En un giro que sacude la política mexicana, Enrique Ochoa Reza ha recuperado su militancia en el Partido Revolucionario Institucional (PRI) por decisión del Tribunal Electoral del Poder Judicial de la Federación (TEPJF). Esta resolución anula su expulsión del partido en noviembre del año pasado, desatada por sus críticas a la reelección de Alejandro Moreno, actual dirigente del tricolor. Ochoa no solo celebra su “regreso por la puerta grande”, sino que también anuncia su intención de reformar el PRI desde adentro, en medio de un historial marcado por una polémica liquidación millonaria de la Comisión Federal de Electricidad (CFE).

Un fallo que defiende la libertad de expresión
La Sala Superior del TEPJF, por mayoría de votos, consideró que las críticas de Ochoa a la dirigencia de Alejandro “Alito” Moreno están amparadas bajo la libertad de expresión, un derecho fundamental para la militancia dentro de un partido político. La magistrada presidente, Mónica Soto, enfatizó la importancia de abordar el fondo del asunto, mientras que el magistrado Felipe Fuentes Barrera subrayó el derecho de los partidos a la libre determinación y organización interna, lo que implicaba una revisión exhaustiva de la expulsión.
Para Enrique Ochoa Reza, este fallo es un reconocimiento de que las acciones del PRI bajo el liderazgo de Alejandro Moreno “habían estado apartadas de lo que marca la ley y lo que establecen los propios estatutos del partido”. El exdirigente, quien estuvo al frente del partido de 2016 a 2018, celebró que la decisión permite el regreso del diálogo interno, ausente por lo que él califica como un “liderazgo prácticamente totalitario” de “Alito”.
Ochoa anunció su intención de sumar a otros liderazgos “históricos y regionales” para renovar y reconstruir el partido, advirtiendo que de no hacerlo, el PRI corre el riesgo de desaparecer por las “decisiones erráticas” de su actual dirigente. Recalcó con sarcasmo:
“Lamentablemente para Alejandro Moreno, regreso al PRI por la puerta grande”.
La controversial salida de la CFE: Un millón de pesos de liquidación
La trayectoria de Enrique Ochoa Reza, sin embargo, no está exenta de controversia. Al asumir la presidencia del PRI en 2016, Ochoa renunció a su cargo como director general de la CFE, un puesto que ocupó por dos años y 155 días. Lo que generó un escándalo fue la liquidación de 1.2 millones de pesos que recibió, un monto considerablemente alto para una renuncia “voluntaria”.

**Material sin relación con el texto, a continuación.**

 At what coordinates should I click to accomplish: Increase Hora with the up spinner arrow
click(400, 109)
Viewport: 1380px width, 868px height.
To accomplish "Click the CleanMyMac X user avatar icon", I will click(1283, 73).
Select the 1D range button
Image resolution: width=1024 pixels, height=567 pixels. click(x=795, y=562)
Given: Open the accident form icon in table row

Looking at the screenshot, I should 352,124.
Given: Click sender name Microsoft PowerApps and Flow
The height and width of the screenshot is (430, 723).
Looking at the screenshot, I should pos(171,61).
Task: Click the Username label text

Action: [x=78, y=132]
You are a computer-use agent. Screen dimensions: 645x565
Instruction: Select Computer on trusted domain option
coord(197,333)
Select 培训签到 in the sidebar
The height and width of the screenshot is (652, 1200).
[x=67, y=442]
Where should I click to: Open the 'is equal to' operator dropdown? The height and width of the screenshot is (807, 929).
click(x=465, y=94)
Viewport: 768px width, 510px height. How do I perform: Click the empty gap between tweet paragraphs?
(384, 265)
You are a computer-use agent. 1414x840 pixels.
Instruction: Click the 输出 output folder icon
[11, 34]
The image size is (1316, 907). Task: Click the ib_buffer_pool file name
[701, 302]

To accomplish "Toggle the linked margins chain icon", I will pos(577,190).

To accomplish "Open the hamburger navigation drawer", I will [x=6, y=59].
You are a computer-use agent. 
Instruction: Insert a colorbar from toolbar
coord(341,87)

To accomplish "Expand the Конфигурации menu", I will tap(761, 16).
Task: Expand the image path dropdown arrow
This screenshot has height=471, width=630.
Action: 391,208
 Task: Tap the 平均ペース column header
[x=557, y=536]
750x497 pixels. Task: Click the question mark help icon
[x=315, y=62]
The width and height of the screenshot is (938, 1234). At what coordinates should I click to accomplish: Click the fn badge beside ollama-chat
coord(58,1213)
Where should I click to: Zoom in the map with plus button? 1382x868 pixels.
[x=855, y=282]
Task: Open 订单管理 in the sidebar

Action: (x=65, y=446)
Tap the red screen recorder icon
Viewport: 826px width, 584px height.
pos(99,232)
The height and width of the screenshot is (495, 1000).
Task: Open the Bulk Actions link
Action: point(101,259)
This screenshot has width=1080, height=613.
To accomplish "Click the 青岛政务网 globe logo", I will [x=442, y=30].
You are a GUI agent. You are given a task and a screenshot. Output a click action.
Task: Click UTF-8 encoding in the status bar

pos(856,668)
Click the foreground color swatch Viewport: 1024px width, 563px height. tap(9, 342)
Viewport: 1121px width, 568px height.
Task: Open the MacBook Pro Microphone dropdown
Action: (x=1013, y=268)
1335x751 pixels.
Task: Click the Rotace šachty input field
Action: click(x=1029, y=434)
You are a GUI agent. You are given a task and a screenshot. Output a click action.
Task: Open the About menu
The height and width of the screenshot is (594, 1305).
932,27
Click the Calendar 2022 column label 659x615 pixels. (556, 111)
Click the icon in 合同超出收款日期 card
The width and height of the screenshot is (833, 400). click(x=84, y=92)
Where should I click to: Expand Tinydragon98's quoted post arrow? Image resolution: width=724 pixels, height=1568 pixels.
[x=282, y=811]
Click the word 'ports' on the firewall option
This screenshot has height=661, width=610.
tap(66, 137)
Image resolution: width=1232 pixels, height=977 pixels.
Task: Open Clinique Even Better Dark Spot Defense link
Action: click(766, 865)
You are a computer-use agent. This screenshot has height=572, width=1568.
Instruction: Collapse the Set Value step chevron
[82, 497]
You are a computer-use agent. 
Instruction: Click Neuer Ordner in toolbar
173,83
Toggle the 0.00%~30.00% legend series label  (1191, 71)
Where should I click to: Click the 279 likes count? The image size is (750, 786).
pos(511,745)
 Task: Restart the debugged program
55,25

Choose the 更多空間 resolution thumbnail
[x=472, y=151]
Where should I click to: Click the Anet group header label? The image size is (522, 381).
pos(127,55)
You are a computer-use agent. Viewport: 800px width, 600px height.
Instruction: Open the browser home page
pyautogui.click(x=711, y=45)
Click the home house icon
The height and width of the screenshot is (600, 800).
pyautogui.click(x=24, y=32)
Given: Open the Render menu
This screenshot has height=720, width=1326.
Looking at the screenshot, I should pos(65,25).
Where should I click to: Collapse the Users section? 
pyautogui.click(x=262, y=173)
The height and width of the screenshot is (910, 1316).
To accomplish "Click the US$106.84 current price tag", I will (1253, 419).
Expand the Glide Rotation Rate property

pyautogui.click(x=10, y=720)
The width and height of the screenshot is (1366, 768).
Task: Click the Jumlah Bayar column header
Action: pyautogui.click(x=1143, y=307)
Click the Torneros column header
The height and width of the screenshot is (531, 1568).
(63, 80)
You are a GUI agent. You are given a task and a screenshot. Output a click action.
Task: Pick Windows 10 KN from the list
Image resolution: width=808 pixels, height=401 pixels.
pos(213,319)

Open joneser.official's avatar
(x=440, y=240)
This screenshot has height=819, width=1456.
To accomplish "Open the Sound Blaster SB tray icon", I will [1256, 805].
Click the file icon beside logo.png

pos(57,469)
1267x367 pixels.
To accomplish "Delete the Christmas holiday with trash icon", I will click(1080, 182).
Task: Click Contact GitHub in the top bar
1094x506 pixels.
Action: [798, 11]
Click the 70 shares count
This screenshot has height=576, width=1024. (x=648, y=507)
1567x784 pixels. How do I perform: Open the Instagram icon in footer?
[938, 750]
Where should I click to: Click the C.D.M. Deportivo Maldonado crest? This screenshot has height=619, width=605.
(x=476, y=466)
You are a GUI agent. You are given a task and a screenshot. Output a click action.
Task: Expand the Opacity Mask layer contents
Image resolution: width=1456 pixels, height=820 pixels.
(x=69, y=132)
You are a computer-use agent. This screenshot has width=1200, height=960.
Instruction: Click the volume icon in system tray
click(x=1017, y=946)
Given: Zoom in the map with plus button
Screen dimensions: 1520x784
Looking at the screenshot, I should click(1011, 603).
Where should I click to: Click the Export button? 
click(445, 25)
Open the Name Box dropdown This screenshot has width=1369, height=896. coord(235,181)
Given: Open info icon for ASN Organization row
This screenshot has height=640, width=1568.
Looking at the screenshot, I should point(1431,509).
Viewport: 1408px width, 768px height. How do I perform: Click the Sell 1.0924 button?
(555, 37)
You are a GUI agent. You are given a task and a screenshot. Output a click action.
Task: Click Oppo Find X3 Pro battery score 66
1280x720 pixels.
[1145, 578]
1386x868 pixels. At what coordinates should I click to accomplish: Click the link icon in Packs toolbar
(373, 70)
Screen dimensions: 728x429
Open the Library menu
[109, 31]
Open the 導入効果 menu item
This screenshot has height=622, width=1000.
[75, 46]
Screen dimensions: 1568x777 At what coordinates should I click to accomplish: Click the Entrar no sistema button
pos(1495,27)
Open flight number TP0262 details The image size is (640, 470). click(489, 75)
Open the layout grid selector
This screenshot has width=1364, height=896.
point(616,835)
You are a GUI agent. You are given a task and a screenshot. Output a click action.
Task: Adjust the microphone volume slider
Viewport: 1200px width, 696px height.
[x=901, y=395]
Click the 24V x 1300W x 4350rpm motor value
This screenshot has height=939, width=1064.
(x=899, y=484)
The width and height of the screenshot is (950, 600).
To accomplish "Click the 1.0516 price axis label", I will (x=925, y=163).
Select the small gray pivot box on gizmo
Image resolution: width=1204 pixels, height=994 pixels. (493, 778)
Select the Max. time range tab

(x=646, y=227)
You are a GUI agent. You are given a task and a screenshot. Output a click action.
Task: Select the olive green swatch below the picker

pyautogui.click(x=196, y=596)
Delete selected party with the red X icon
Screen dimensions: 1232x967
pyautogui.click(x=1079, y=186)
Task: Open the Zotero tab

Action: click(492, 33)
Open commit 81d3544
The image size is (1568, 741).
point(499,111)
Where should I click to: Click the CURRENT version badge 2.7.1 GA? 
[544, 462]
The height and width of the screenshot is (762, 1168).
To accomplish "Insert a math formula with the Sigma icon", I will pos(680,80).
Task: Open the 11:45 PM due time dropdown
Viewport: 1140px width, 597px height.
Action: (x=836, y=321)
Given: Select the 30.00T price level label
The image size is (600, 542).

Según una investigación basada en información de Méxicoleaks, Ochoa recibió un cheque por 1,206,271.81 pesos por concepto de “liquidación y gratificación”, el mismo día de su renuncia, el 8 de julio de 2016. Expertos laboralistas señalaron que, de acuerdo con el Manual de Trabajo para los Servidores Públicos de Mando de la CFE, a Ochoa le correspondía un finiquito por separación voluntaria, pero no una liquidación con esa suma, pues esta última solo aplica bajo ciertas condiciones y periodos de servicio mayores a los que él cumplió.
La polémica se acentuó cuando se reveló que el estatus laboral de Ochoa en el Sistema de Información de Estadística de Personal (SIEP) de la CFE cambió de “separación voluntaria” a “reajuste”, un trámite que, según funcionarios de la CFE, es “electrónico y no legal” para justificar estas liquidaciones.
El abogado y político Pablo Gómez calificó esta liquidación como “groseramente contraria a la Constitución”. Gómez argumentó que el Manual de la CFE no es una ley y que sus reglas sobre pagos de liquidaciones son “nulas de toda nulidad” según la Carta Magna, en especial el Artículo 127, que exige que este tipo de pagos estén asignados por ley, decreto legislativo o contrato colectivo. Además, señaló que el “Manual” ni siquiera permitía otorgar una liquidación a jefes que se separaran voluntariamente antes de los tres años de servicio.

Este “modus operandi” de renuncias y liquidaciones millonarias no es nuevo en la CFE; documentos revelan que exdirectores anteriores a Ochoa Reza también recibieron sumas significativas bajo el mismo esquema, a pesar de sus renuncias voluntarias. Esto, según Pablo Gómez, es un claro ejemplo de “capitalismo de cuates”, donde la dirección de paraestatales puede actuar a su antojo, muchas veces con la anuencia de altos mandos.
La restitución de Enrique Ochoa Reza en el PRI reabre no solo un capítulo de la lucha interna en el partido, sino también las interrogantes sobre la transparencia y legalidad en el manejo de recursos públicos en entidades como la CFE. Su regreso promete una “reforma desde dentro”, mientras la sombra de su polémica liquidación sigue siendo un punto de debate y escrutinio público.